Eglise Saint-Godard

La paroisse St-Godard est certainement antérieure au XIIe siècle. L’hypothèse selon laquelle elle aurait pu être la première cathédrale de Rouen est de plus en plus difficile à soutenir bien qu’elle relevait de l’église métropolitaine. Une dédicace initiale à Notre-Dame (ou même Ste-Marie-du-Faubourg dite Ste-Marie-hors-les-Murs) est douteuse. Les traces d’un patronage à saint Romain sont plus nombreuses. Par exemple, une Vie de saint Romain écrite vers la fin du XIe siècle laisse entendre qu’elle portait le nom de l’évêque Romanus qui y fut inhumé en 639. Le corps de l’évêque y resta jusqu’à son transfert définitif dans la cathédrale peu avant 1090 par l’archevêque Guillaume Bonne Ame.

Les insignes reliques parties, l’église reçut une nouvelle dénomination. Les Rouennais, comme les moines de l’abbaye St-Médard de Soissons s’étaient certainement persuadés à cette époque que les deux prélats rouennais saint Godard et saint Romain avaient été enterrés dans la même église. Mais, la seule sépulture épiscopale dans cette église n’a jamais été que celle du second. Jusqu’au XIXe siècle on y montrait un sarcophage de porphyre rouge, peut être d’origine antique.
En 1248, un incendie détruisit l’ancien édifice.

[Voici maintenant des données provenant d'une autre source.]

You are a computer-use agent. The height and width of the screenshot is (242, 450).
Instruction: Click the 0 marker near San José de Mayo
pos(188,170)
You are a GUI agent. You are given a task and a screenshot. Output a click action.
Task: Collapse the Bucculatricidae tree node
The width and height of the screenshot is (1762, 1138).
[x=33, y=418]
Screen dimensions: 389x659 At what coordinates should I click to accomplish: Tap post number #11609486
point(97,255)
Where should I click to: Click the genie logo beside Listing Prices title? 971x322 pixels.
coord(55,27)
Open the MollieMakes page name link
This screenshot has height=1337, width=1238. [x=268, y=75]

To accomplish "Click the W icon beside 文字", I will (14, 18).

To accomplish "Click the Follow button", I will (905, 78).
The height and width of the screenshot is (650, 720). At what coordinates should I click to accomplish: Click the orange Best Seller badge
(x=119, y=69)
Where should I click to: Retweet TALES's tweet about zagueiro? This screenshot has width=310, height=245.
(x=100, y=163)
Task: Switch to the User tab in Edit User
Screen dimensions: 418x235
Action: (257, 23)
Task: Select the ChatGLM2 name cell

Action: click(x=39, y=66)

Une nouvelle église fut reconstruite. Le sanctuaire primitif fut agrandi à bien des reprises et à diverses époques.
St-Godard, située à proximité du château de Bouvreuil, fut naturellement la paroisse du nouveau siège du pouvoir royal qui succéda à celui du duc de Normandie. Philippe Auguste, devenu maître de Rouen en 1204, construisit dès l’année suivante une forteresse et un donjon sur la petite colline surplombant légèrement l’église.
L’architecture générale de l’église, que l’on peut admirer actuellement, date essentiellement du XVIe siècle, mais la tour carrée ne fut terminée qu’en 1613. Le clocher est toujours inachevé puisque sa flèche ne fut jamais construite.
Comme toutes les églises de Rouen, elle fut mise à sac par les Huguenots en 1562.
Au XVIIe siècle, François Farin, le célèbre historien de Rouen, fut “prêtre, clerc matriculier” de la paroisse. Il était alors chargé de tenir le matricule, registre sur lequel étaient inscrits les noms des clercs et des pauvres. Il remplissait parfois les fonctions de maître d’école. L’abbé Farin était originaire de la paroisse de St-Denis de Rouen.
L’essentiel du monument est des XVe et XVIe siècles.
Les trois nefs d’égale hauteur de St-Godard sont voûtées de bois. Ces voûtes datent de 1617-1618 et ont pu être réalisées avec des « douvains à pipe », comme pour la Salle des Procureurs du Palais de Justice. La possibilité de disposer de belles pièces de chêne de taille standard, sans défaut, en grande quantité montre certainement un beau désir d’économie !
De belles poutres traversent l’ensemble des charpentes. Une abside à trois pans termine la nef centrale. Le portail principal était autrefois précédé d’un avant-porche, aujourd’hui détruit. Les murs latéraux sont percés de deux portes. La porte sud ouvrait sur le cimetière qui s’étendait vers l’église St-Laurent. Depuis la disparition du cimetière, elle est condamnée.
La tour carrée date de la Renaissance. Ses portes gothiques portent les armes des Brézé.
Une crypte subsiste sous la chapelle saint Romain, dans le haut du bas-côté nord. Elle a été entièrement refaite au XVIe siècle. Jusqu’au début du XXe siècle, une messe y était dite chaque année, à la St-Romain. Elle recèle quelques vestiges des armoiries de la famille de Guiry qui prétendait descendre d’un frère de saint Romain. On y célébrait une messe annuelle à saint Romain.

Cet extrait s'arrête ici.